SOURCE INFORMATION section start

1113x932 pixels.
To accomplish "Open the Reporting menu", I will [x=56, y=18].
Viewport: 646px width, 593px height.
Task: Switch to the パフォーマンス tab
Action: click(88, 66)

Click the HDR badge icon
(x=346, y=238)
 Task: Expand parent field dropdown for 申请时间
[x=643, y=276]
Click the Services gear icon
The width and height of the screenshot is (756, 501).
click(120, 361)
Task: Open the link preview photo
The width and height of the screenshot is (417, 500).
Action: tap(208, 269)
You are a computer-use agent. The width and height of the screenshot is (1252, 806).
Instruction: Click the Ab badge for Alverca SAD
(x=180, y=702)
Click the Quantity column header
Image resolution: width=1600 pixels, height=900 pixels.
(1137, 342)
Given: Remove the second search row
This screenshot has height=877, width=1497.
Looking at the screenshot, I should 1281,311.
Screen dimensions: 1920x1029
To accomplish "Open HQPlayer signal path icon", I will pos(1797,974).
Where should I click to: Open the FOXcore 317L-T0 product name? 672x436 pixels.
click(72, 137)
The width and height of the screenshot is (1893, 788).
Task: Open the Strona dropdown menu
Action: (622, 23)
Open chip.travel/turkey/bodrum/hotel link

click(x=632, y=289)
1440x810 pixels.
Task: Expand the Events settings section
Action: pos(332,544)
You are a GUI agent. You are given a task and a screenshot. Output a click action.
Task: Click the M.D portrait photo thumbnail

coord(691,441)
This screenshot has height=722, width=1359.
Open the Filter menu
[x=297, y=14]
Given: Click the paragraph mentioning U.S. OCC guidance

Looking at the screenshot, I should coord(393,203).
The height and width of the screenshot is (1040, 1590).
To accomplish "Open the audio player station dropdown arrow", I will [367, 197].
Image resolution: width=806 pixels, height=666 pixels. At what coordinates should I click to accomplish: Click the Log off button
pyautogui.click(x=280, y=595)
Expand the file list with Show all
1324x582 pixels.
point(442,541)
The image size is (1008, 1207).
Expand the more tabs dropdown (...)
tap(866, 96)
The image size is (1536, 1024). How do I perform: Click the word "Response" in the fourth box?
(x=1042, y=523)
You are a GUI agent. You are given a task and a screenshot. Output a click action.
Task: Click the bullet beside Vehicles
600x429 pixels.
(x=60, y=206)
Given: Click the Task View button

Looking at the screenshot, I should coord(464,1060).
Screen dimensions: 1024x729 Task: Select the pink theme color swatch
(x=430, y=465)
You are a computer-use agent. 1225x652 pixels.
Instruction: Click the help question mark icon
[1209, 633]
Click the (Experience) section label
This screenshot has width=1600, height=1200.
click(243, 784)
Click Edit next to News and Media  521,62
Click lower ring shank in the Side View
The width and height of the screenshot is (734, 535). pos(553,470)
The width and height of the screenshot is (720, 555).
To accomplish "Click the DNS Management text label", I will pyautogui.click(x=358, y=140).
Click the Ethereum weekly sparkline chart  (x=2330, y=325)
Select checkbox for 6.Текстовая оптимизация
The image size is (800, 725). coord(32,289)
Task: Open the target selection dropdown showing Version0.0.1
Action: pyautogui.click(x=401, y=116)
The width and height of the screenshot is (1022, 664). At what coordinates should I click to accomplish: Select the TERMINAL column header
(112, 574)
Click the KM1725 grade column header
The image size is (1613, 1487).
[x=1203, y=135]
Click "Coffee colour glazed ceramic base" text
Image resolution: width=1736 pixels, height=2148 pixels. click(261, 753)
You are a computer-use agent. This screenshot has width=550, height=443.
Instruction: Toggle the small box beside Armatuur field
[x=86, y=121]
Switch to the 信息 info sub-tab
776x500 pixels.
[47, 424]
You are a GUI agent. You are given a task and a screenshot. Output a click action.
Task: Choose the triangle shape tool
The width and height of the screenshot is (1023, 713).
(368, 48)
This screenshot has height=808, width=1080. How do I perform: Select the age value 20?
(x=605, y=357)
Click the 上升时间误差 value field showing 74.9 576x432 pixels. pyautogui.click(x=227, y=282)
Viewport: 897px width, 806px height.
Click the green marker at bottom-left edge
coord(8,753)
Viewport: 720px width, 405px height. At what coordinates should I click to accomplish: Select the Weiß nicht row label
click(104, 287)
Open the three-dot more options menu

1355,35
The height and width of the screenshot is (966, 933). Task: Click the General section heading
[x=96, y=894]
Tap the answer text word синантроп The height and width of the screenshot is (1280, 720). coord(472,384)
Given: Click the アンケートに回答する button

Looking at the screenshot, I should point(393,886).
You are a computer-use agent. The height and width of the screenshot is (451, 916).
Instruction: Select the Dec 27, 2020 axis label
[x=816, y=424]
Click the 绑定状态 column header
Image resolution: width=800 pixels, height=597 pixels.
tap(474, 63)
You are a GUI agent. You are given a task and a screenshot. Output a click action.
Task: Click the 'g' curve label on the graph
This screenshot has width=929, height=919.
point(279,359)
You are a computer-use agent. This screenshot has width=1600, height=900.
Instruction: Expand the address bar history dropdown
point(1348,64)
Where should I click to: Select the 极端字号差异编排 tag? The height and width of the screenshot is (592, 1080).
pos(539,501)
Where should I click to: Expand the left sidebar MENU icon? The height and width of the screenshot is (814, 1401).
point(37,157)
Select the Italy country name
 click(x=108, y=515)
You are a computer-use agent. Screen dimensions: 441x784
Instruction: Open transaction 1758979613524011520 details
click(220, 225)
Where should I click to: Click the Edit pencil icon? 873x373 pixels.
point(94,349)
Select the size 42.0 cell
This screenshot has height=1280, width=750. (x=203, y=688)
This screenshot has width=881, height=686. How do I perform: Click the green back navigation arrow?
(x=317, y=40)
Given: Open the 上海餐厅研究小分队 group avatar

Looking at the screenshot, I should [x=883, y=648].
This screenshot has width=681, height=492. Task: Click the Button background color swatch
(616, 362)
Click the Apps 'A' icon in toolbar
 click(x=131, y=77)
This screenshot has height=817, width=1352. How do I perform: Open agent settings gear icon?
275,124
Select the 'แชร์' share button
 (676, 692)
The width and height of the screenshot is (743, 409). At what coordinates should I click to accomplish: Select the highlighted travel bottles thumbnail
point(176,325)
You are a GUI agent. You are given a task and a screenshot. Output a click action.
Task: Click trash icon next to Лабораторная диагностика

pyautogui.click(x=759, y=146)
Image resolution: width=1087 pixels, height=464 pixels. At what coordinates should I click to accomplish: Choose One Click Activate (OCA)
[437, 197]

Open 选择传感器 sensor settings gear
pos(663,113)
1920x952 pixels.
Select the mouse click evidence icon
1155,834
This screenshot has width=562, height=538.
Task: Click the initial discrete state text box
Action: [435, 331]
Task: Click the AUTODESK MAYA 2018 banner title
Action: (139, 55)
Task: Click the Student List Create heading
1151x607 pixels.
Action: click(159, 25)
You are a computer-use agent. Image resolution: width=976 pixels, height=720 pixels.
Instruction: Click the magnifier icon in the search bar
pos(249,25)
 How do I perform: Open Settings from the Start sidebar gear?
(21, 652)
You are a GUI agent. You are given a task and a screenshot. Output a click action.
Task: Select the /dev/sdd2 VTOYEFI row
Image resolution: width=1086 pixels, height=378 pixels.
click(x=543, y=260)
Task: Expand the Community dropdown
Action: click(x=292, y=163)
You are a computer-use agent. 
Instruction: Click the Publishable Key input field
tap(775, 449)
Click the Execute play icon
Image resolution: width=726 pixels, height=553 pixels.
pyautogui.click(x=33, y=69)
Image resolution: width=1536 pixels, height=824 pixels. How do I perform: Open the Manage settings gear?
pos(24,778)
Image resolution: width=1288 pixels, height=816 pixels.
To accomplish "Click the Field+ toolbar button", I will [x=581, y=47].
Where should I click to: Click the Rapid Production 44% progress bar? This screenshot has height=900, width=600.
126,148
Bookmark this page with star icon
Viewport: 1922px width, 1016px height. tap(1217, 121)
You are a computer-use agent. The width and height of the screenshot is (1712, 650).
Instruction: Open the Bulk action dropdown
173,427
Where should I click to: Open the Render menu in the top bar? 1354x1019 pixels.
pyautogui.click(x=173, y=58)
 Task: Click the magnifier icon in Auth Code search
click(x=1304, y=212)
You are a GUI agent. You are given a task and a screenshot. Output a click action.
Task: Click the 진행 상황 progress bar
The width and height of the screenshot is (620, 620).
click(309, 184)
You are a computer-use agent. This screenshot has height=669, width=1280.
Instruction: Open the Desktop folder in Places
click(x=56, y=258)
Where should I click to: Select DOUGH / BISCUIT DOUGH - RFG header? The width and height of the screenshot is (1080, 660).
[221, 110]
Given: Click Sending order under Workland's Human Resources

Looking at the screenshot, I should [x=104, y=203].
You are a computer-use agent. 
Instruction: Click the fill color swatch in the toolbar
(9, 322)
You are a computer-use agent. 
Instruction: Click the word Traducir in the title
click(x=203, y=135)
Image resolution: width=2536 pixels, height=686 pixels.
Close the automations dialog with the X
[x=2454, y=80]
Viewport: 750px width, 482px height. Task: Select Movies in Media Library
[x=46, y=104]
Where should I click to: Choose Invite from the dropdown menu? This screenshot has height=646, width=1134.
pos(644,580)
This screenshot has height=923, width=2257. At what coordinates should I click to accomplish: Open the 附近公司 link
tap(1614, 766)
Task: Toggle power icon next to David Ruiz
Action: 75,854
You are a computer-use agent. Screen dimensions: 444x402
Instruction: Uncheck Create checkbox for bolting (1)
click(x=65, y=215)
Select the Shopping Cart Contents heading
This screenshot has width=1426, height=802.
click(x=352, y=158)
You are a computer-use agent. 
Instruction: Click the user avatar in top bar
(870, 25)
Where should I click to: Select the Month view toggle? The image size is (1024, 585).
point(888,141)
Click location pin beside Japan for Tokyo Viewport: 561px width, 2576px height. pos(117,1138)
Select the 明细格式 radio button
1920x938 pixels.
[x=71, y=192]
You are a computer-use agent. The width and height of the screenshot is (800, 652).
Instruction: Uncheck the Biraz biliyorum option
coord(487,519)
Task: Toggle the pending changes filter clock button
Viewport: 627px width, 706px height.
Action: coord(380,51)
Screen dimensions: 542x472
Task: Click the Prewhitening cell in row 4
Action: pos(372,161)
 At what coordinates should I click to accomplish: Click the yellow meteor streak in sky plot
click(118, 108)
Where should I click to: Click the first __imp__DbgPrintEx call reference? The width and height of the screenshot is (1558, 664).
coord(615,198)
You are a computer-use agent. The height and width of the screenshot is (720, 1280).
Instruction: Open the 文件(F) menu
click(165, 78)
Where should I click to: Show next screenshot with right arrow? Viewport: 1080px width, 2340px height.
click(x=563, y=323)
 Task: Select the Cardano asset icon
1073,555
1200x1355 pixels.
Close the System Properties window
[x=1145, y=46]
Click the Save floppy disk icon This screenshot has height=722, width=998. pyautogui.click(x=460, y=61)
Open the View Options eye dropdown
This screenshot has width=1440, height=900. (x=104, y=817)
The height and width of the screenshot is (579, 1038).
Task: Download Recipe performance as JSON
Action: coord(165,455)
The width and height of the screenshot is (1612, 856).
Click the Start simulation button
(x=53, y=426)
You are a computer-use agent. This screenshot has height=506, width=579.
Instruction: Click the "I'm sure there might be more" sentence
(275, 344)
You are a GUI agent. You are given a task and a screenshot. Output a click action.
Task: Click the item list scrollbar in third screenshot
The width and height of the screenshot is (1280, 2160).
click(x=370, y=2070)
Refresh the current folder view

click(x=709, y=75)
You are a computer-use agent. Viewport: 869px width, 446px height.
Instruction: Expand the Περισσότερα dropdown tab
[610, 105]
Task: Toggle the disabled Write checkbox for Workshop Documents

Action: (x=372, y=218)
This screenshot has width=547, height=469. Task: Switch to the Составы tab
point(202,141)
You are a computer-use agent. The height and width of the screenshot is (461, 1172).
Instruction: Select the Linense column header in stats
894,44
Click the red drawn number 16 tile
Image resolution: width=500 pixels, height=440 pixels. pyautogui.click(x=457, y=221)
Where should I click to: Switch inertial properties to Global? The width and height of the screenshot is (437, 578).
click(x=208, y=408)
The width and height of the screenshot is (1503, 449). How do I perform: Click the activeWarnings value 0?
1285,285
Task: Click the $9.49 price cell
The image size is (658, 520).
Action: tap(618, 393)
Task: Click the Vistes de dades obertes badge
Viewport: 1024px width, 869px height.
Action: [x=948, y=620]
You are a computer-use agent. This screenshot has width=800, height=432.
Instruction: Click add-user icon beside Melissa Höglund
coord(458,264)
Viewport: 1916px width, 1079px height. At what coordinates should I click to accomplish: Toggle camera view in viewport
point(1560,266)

SOURCE INFORMATION section end

• _WHAT THIS TASK INVOLVES_: The response should consist only of the lines from the one containing "Click the red drawn number 16 tile" to the end of the material above, both included.

• _SOLUTION_:
Click the red drawn number 16 tile
Image resolution: width=500 pixels, height=440 pixels. pyautogui.click(x=457, y=221)
Where should I click to: Switch inertial properties to Global? The width and height of the screenshot is (437, 578).
click(x=208, y=408)
The width and height of the screenshot is (1503, 449). How do I perform: Click the activeWarnings value 0?
1285,285
Task: Click the $9.49 price cell
The image size is (658, 520).
Action: tap(618, 393)
Task: Click the Vistes de dades obertes badge
Viewport: 1024px width, 869px height.
Action: [x=948, y=620]
You are a computer-use agent. This screenshot has width=800, height=432.
Instruction: Click add-user icon beside Melissa Höglund
coord(458,264)
Viewport: 1916px width, 1079px height. At what coordinates should I click to accomplish: Toggle camera view in viewport
point(1560,266)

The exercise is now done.